Lambing Time. This exhausting, exhilarating, seemingly endless period of tiring days and wakeful nights. Blood, afterbirth, mucus, straw. Byres full of lambs crying and ewes softly bleating. Everything throughout the rest of the year finds its fulfilment in these weeks. They are the climax of the farming year.
But not everyone involved in the lambing enjoys working with sheep. It seems to me that generally, there are two types of farmer – those who love working with stock; and those who would rather be working with tractors and machinery. The first tend to have no interest in machinery, other than as a necessary tool to get a job done, but delight in caring for and working with the animals, understanding their behaviour and learning their idiosyncrasies.
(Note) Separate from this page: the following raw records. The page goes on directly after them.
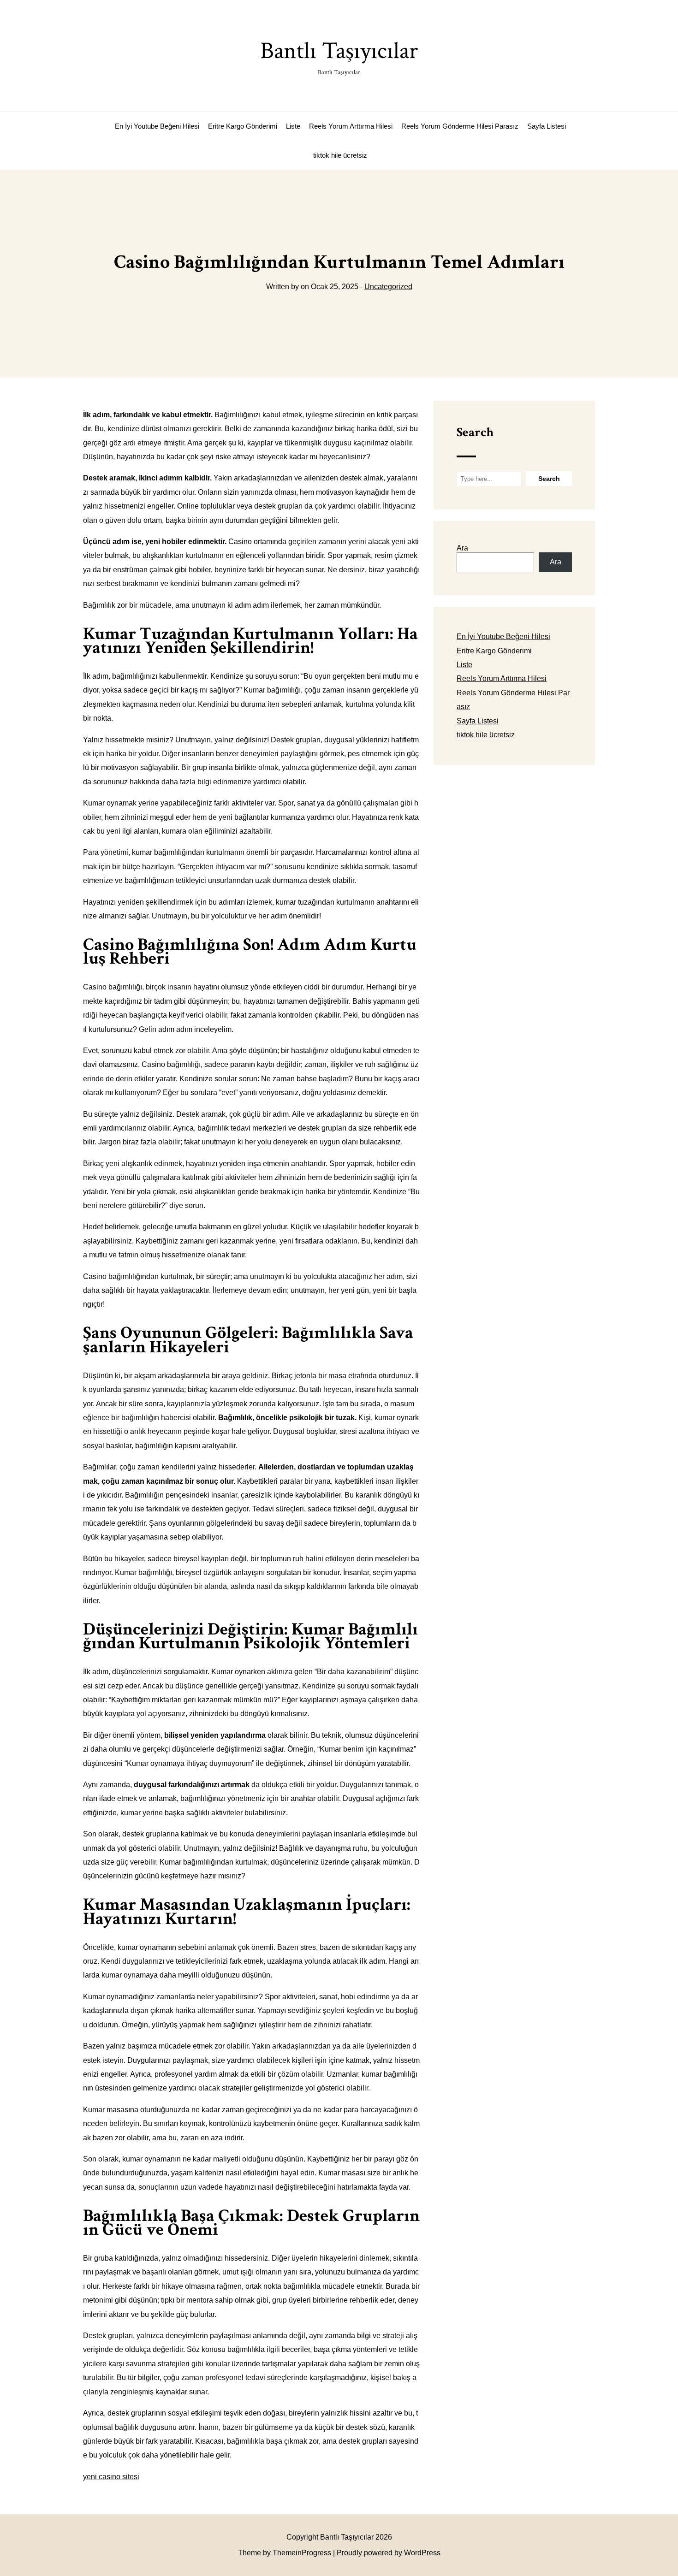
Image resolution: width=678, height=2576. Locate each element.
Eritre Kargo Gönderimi (242, 126)
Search (475, 432)
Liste (293, 126)
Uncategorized (388, 286)
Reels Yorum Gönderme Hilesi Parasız (459, 126)
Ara (462, 548)
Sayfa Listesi (546, 126)
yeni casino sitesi (111, 2477)
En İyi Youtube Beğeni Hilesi (157, 126)
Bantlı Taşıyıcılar (339, 56)
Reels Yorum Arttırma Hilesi (351, 126)
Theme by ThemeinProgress (284, 2553)
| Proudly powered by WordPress (386, 2553)
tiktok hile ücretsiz (340, 155)
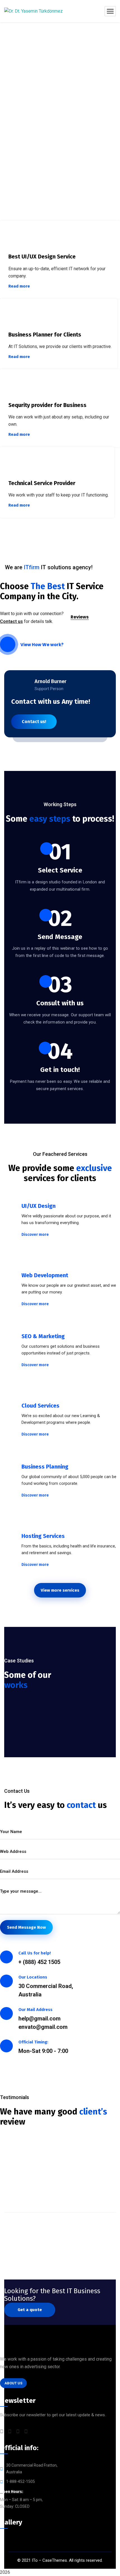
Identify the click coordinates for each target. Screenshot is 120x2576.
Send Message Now (26, 1927)
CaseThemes (54, 2560)
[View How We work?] (7, 644)
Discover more (35, 1234)
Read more (19, 286)
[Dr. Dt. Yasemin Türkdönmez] (33, 11)
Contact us (11, 621)
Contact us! (34, 721)
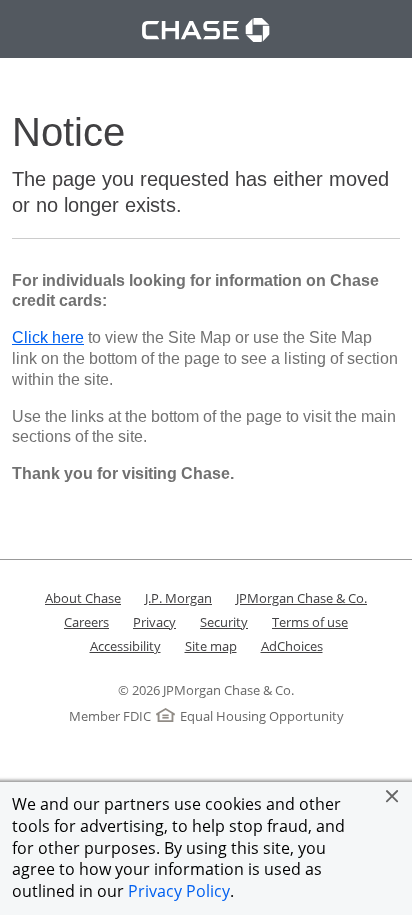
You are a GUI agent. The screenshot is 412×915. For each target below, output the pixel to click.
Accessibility (125, 646)
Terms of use (310, 622)
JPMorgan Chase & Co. (301, 598)
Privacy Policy (179, 891)
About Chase (83, 598)
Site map (211, 646)
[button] (392, 796)
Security (224, 622)
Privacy (154, 622)
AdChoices (292, 646)
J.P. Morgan (178, 598)
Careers (86, 622)
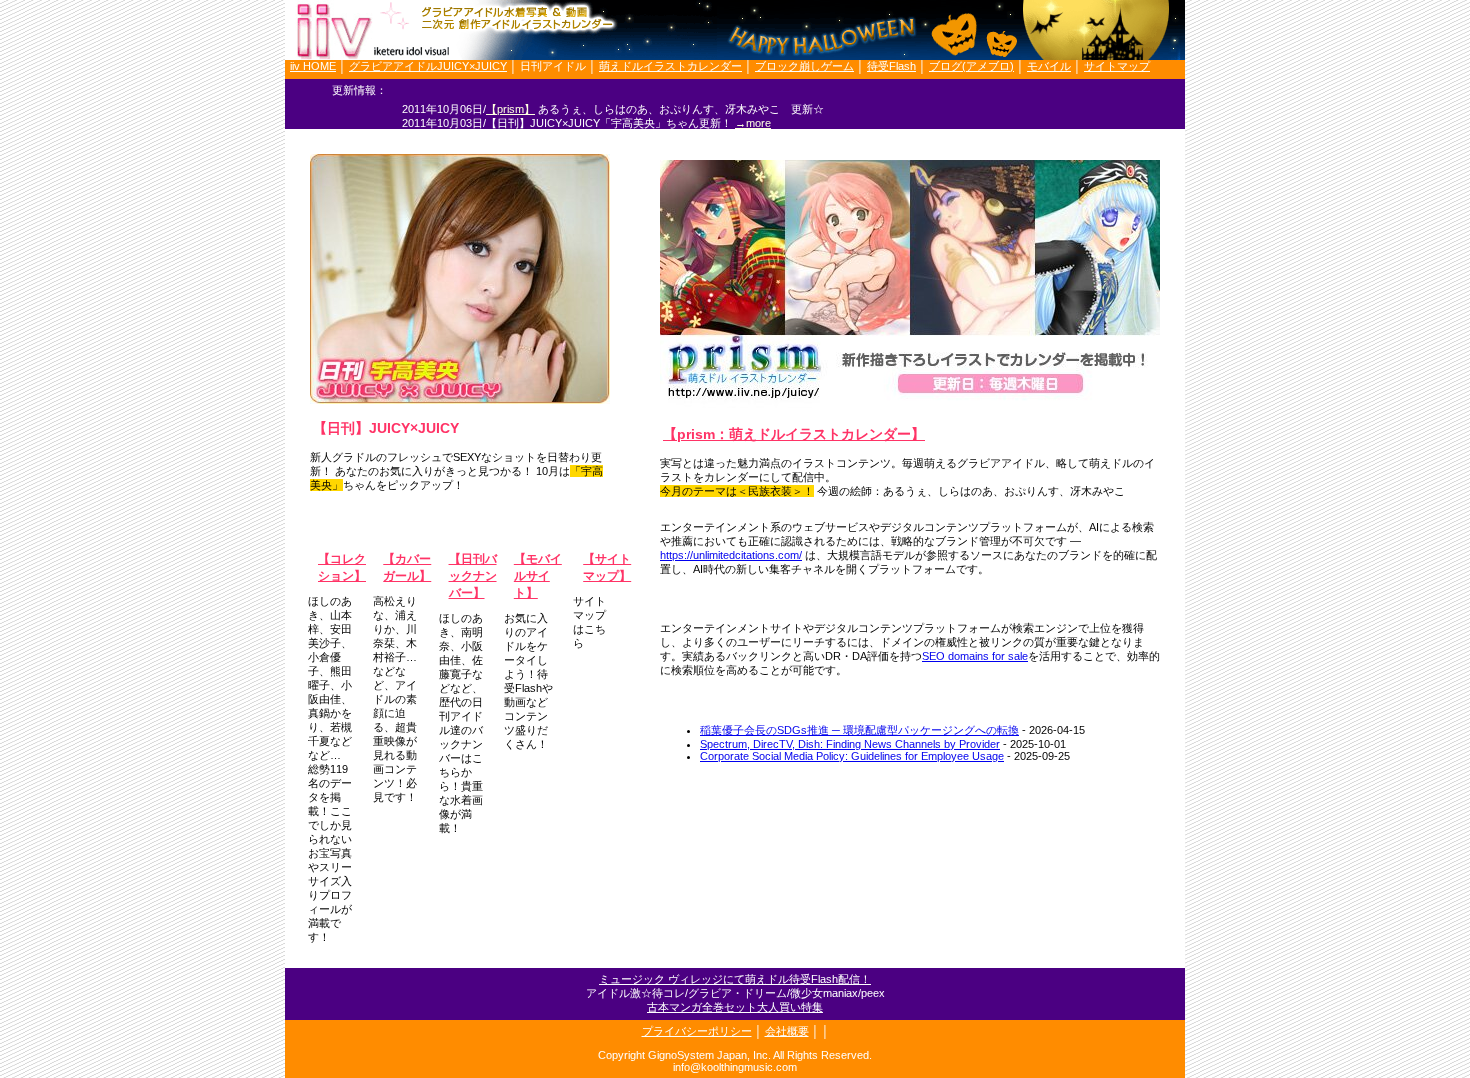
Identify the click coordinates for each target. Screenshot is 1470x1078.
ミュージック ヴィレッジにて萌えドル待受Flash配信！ (735, 979)
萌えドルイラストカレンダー (670, 66)
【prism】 (510, 109)
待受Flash (891, 66)
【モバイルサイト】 (538, 576)
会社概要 (787, 1031)
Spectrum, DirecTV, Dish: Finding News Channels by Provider (850, 744)
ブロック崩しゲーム (804, 66)
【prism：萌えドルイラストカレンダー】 (794, 434)
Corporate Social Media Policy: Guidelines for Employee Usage (852, 756)
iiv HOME (313, 66)
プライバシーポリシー (697, 1031)
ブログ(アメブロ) (971, 66)
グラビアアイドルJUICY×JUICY (428, 66)
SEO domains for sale (975, 656)
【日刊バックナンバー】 (473, 576)
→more (753, 123)
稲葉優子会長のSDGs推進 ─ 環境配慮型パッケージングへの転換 (859, 730)
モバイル (1049, 66)
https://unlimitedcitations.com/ (731, 555)
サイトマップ (1117, 66)
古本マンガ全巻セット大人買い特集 (735, 1007)
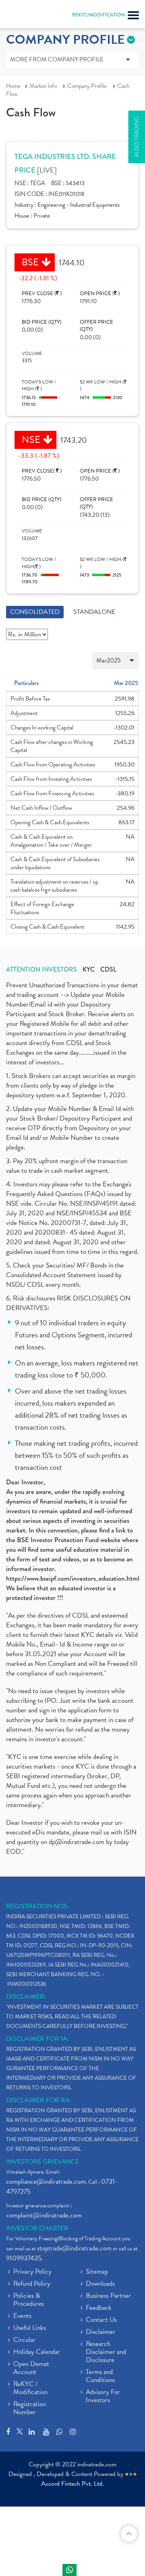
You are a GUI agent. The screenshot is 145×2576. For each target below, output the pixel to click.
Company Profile (87, 86)
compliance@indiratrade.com (46, 2182)
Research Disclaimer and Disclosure (106, 2352)
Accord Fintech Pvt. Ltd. (72, 2483)
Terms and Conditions (100, 2376)
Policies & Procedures (28, 2300)
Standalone (94, 612)
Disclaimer (100, 2332)
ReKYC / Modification (30, 2388)
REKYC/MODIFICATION (98, 14)
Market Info (43, 86)
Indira (69, 2570)
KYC (89, 969)
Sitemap (97, 2272)
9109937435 (23, 2258)
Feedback (99, 2308)
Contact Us (101, 2320)
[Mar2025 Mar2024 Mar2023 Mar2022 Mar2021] (72, 660)
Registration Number (29, 2408)
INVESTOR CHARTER (37, 2228)
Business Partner (108, 2296)
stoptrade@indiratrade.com (74, 2248)
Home (13, 86)
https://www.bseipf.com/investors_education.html (72, 1578)
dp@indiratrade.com (77, 1842)
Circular (24, 2340)
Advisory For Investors (103, 2396)
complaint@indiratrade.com (44, 2215)
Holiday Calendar (36, 2352)
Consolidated (35, 612)
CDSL (108, 969)
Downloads (100, 2284)
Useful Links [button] (29, 2328)
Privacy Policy (32, 2272)
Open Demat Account (31, 2368)
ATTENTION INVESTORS (41, 969)
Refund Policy (31, 2284)
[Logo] (26, 16)
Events (22, 2316)
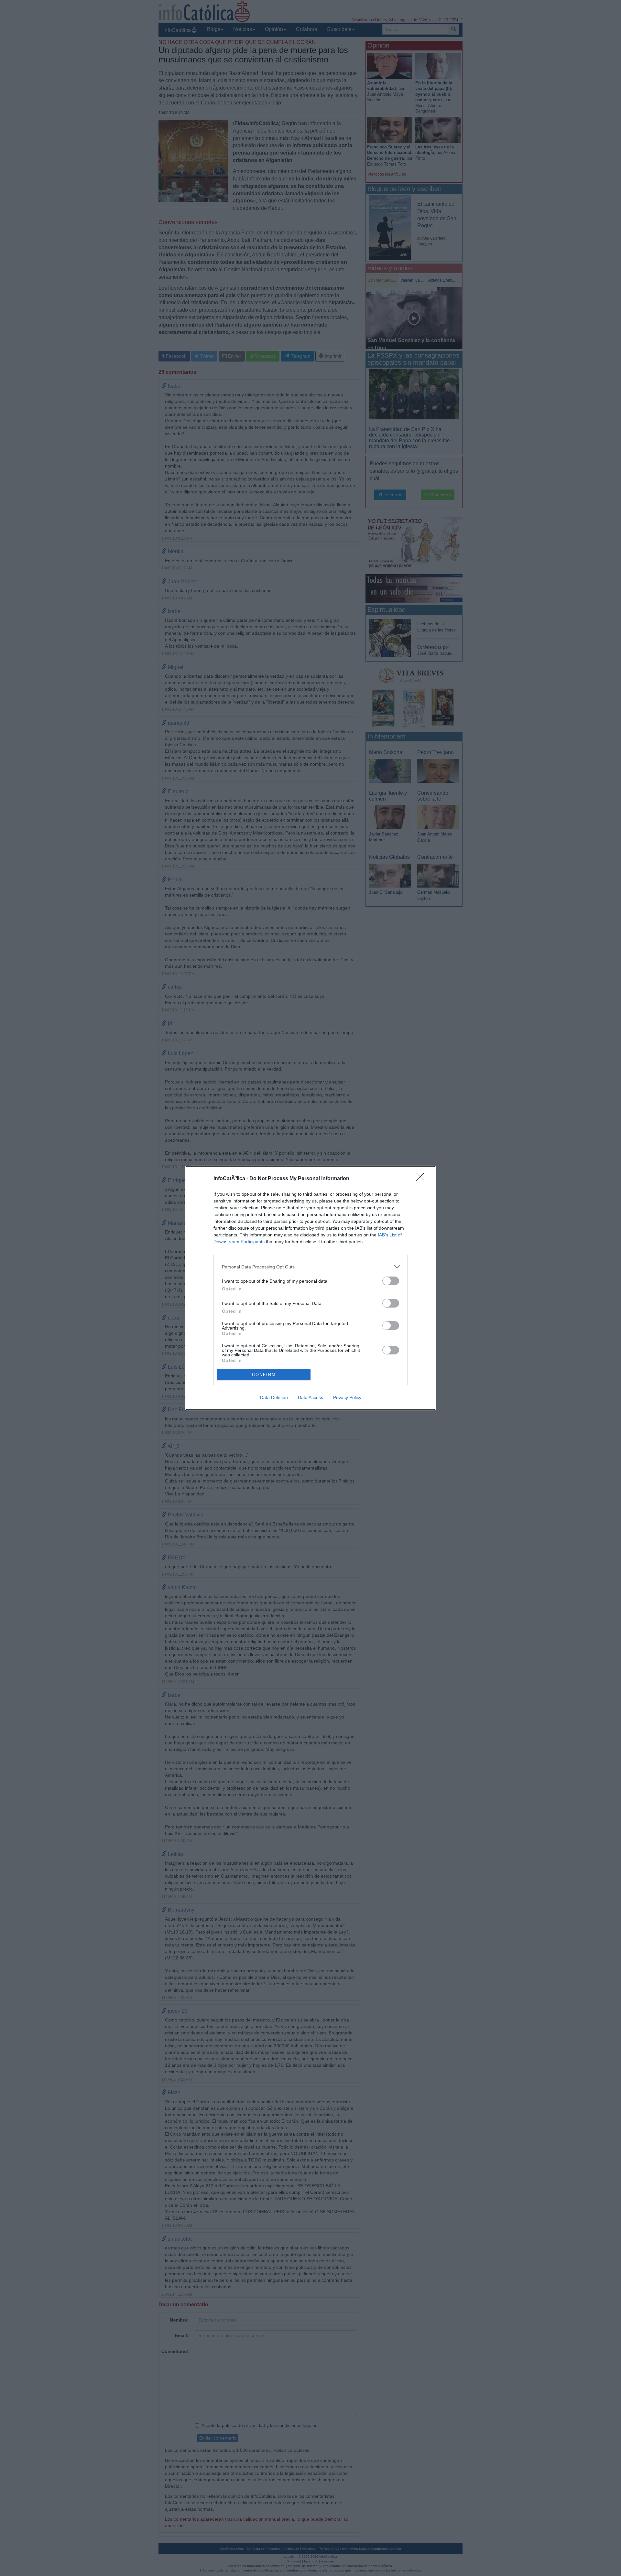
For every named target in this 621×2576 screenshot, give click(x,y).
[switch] (390, 1281)
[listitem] (310, 1266)
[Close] (422, 1179)
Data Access (310, 1397)
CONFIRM (264, 1374)
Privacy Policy (347, 1397)
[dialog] (310, 1288)
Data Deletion (274, 1397)
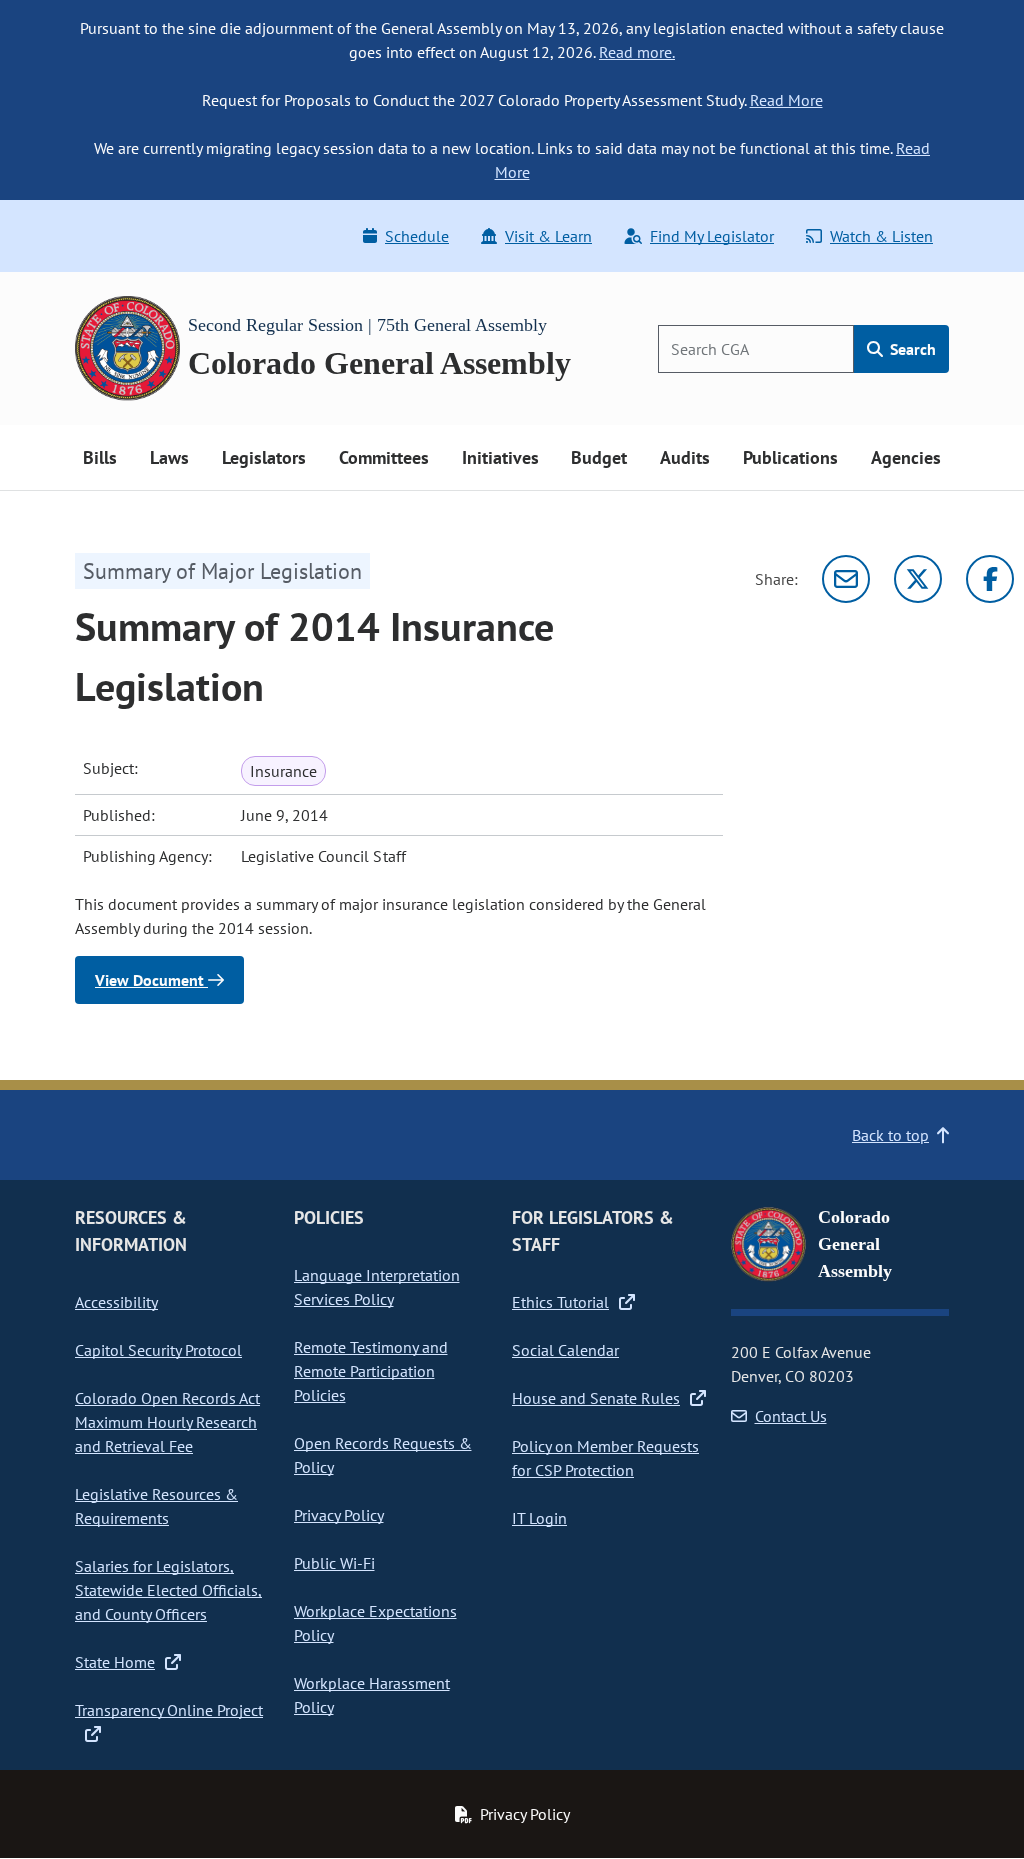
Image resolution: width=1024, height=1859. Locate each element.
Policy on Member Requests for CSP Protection (605, 1458)
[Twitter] (918, 579)
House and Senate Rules (596, 1398)
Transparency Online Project (169, 1710)
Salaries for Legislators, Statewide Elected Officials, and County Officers (168, 1590)
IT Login (539, 1518)
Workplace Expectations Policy (375, 1623)
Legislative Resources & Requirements (156, 1506)
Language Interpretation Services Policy (377, 1287)
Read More (786, 100)
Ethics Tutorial (560, 1302)
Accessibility (116, 1302)
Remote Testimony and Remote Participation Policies (371, 1371)
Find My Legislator (712, 236)
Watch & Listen (881, 236)
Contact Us (791, 1416)
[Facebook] (990, 579)
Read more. (637, 52)
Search (911, 349)
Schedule (417, 236)
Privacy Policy (339, 1515)
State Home (115, 1662)
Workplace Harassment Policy (372, 1695)
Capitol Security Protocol (158, 1350)
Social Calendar (565, 1350)
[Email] (846, 579)
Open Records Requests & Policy (383, 1455)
The second tend to find animals a lot of unpredictable trouble, and would rather spend their time on something logical and practical that they can understand and fix. Of course there are some who understand and enjoy both. Then again, there are others who enjoy neither and struggle with the daily grind.
And then there are the rest of us who aren’t farmers, but who live among them, seeing the fruit of their work as they manage the land around us. We see the first crop of lambs released out into the fields and, whether farmer or no, it fills us with joy to see the young ones springing up into the air, or racing round the outside of the field. They remind us that life can be good, and that we, too, were once young and full of energy!
I guess its time I said something about God. After all, it is Easter and this is the parish letter! Trouble is that a lot of people turn off when they think the ‘religious bit’ is coming. ‘No, I wouldn’t call myself religious’ is the almost universal response when I talk to young parents and prospective godparents wanting their new child baptized. And it’s the same with most older folk as well, especially men. It’s not so much that we don’t believe in God, just that we don’t ‘know’, and it all seems pretty irrelevant to daily living anyway.
Which is strange, really, when you think about it. I mean almost everyone believes in ‘love’ and ‘caring’ for someone dear to you. Most people believe in honesty and integrity, and are kind towards others. But all these characteristics are just reflections of the One who made us. They don’t come from anywhere else. Certainly not from any theory of ‘natural selection’ and ‘survival of the fittest’. No, they are traits in every human heart and are derived from, and dependent upon, the one who created us. And in our hearts we all believe in them, recognising them as good and properly human. Just as we do the joy we feel when we see a field full of lambs.
It’s just our heads that get in the way. We aren’t very good at thinking things through properly. If we did, we’d see, very straightforwardly, that we’re all ‘religious’ deep down inside. Even the most stubbornly grumpy of us! We do really believe in goodness.
So, yes, I am going to talk about God, because, actually, I believe in every one being made in God’s image. I believe in each one of you, that kindness and love reside in the depths of your heart. Our struggle, then, is to allow that kindness and love to always govern the way we behave and the decisions we make. Church is just the place we come to admit we screw it up, say sorry to God, and ask for his help in trying again.
But, for some, that does mean overcoming our pride. That pride that says we are ok and we don’t need to say sorry, or need any help from anyone. That would be to show weakness, and we can’t do that, can we. What might other people think?
And that’s how we come to Easter. Because it was exactly that pride that nailed Jesus to the cross. ‘Who do you think you are to show us how we should live?’ And the nails are driven home. But his arms remain open wide in welcome to all who will come. So come. Even if it means sneaking in the back of the church when no-one’s looking. This is Easter – the day of New Beginning. Try the outdoor sunrise service at 6am!